# WORK TO BE COMPLETED
Include no pictures. Output exactly the lines from the one that contains "This screenshot has height=400, width=753." through the final line of the entries.

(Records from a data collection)
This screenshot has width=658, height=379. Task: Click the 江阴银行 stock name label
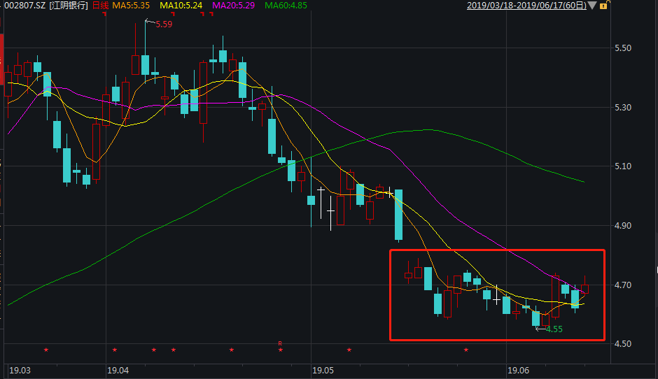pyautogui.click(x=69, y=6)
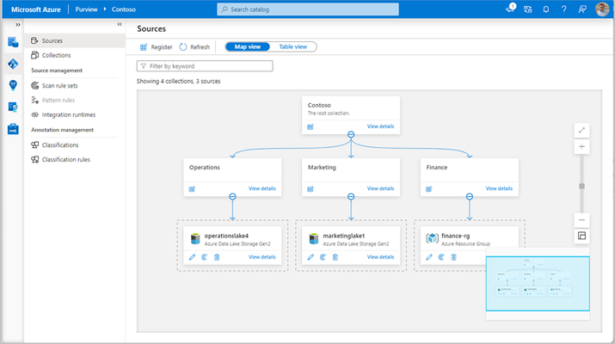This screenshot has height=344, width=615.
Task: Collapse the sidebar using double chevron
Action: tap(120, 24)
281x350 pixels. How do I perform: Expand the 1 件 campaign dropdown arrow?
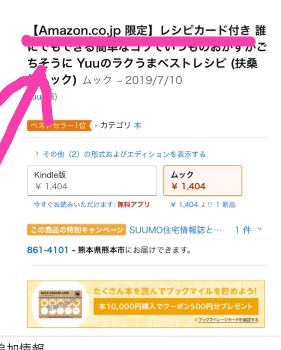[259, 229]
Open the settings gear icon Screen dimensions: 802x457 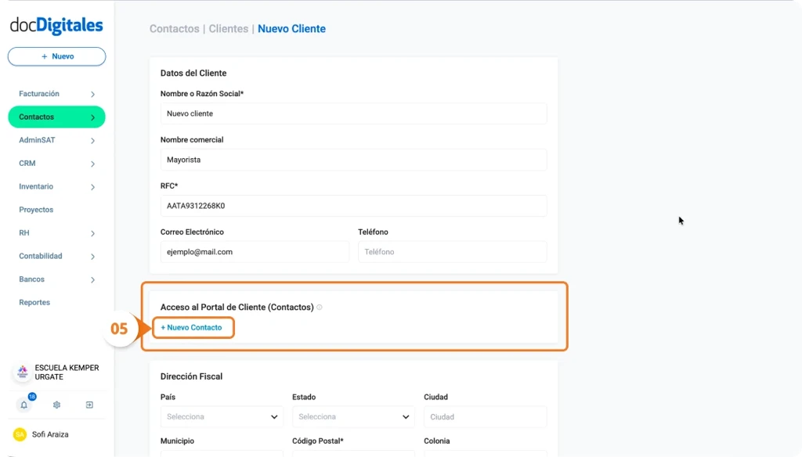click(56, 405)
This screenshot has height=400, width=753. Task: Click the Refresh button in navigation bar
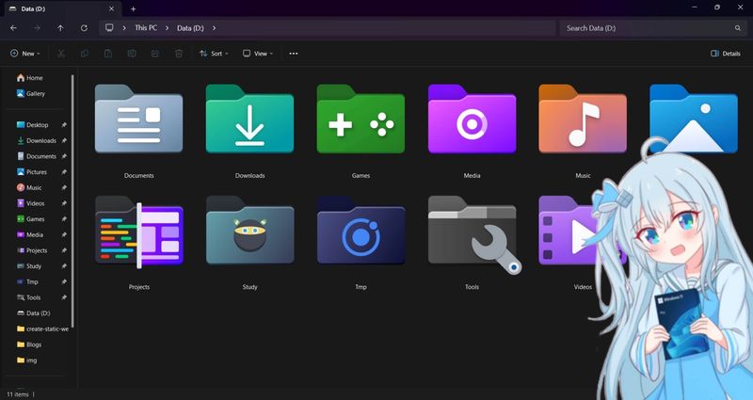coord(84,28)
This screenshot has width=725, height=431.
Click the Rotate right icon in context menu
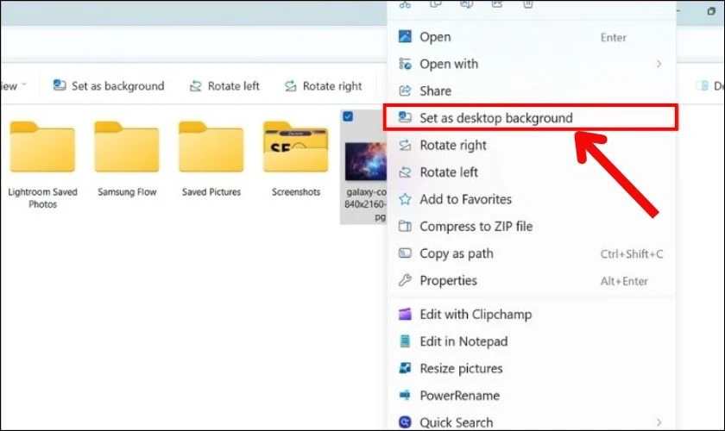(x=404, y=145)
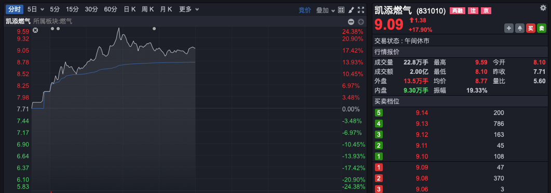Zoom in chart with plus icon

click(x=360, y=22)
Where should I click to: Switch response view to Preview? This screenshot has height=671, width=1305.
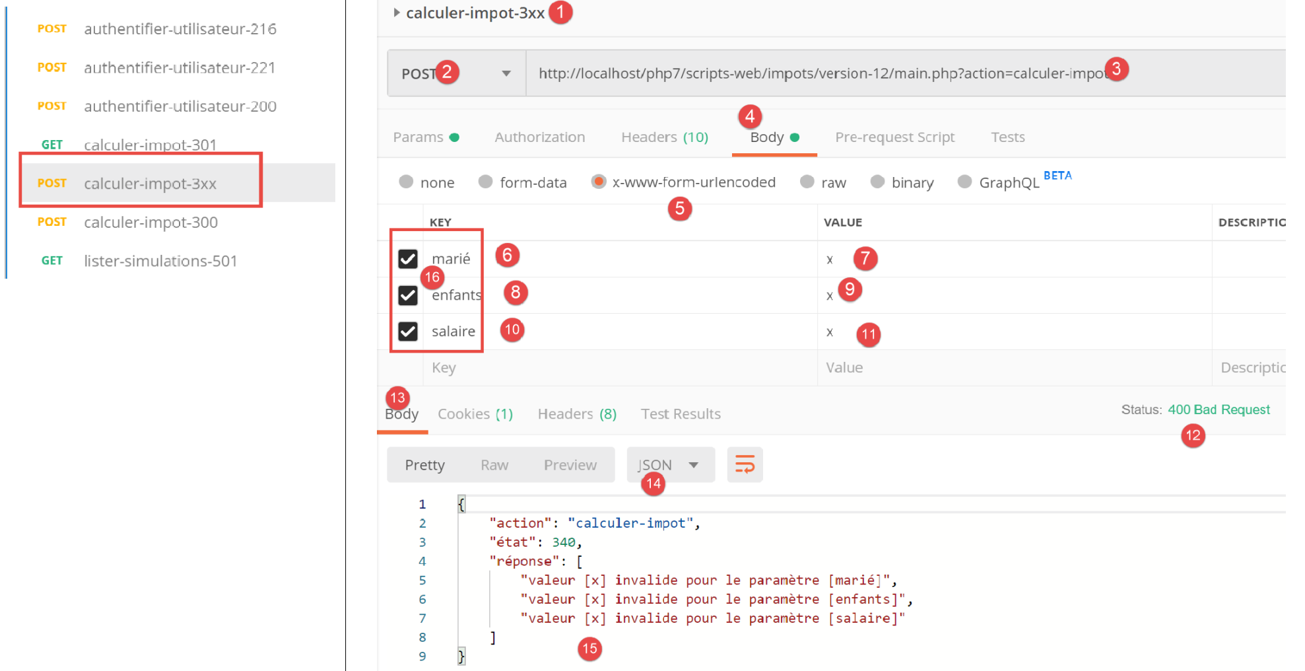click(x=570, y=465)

# SOLUTION TO THIS TASK
This screenshot has height=400, width=753. Task: Click the Refresh button in navigation bar
coord(84,28)
This screenshot has width=725, height=431.
Click the Rotate right icon in context menu
(x=404, y=145)
Zoom in chart with plus icon

click(x=360, y=22)
Where should I click to: Switch response view to Preview? This screenshot has height=671, width=1305.
click(x=570, y=465)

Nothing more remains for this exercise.